Logging of Authentication attempts, whether successful or failed, shall be in accordance with the Enterprise Logging Standard.

13. Vendors/Contractors

Agencies utilizing Vendor Contractors or Vendor Personnel shall make compliance with this Standard contractual obligations of such Vendor Contractors or Vendor Personnel. 

Amendment

This Standard shall be reviewed at least every two (2) years and amended as needed. This Standard may be amended in the sole discretion of the CIO, taking into consideration the advice and input of the TLG and its various Subcommittees.

Enforcement

This Standard shall be enforced pursuant to Iowa Administrative Code rules 11— 25.11 and 11—117.11 and Iowa Code sections 8B.21(1)(d), (f), and (h), 8B.23(1), 8B.23(1), and 8B.24(1), as applicable.

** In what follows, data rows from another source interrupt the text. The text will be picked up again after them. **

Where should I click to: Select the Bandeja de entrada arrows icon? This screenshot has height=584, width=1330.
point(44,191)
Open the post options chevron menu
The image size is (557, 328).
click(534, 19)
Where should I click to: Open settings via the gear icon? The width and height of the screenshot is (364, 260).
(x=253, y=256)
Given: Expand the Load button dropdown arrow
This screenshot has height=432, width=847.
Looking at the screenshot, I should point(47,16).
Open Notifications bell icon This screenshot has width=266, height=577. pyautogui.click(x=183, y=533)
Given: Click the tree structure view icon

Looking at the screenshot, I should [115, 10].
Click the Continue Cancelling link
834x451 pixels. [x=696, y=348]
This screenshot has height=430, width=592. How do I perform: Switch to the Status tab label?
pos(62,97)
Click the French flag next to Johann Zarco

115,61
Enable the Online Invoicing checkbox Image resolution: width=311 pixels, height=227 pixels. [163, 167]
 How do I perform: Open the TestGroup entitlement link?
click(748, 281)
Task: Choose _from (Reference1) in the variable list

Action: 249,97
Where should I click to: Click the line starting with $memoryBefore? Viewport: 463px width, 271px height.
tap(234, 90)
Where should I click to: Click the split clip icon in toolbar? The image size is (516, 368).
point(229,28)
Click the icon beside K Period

Upon a finding of a violation of or noncompliance with this Standard, the Office may, by way of example only: 

• Bar or otherwise limit a Participating Agency’s use of Contracts entered into by the office;
• Remove or bar State Personnel of a Participating Agency from participating on IT Governance Subcommittees, work groups, or task forces established, organized, or managed by the Office; 
• Report such violations or noncompliance to the department of management, office of the governor, or auditor of state; 
• Recover administrative fees commensurate with any increased fees incurred by the Office or other Participating Agencies as a result of the violation or noncompliance. 

Waiver/Variance

Iowa Administrative Code rules 11—25.11(2) and 11—117.11(3) and Iowa Code section 8B.21(5) provide for variances\waivers from IT Governance Documents. Requests for a waiver/variance from any of the requirements of this Standard shall be submitted in writing to the Office in accordance with the requirements of those statutes and rules, as applicable.

Dispute resolution

If a dispute arises between the Office and a Participating Agency as it relates to compliance with or the administration or enforcement of this IT Governance Document, such dispute shall be resolved as provided by Iowa Code section 679A.19.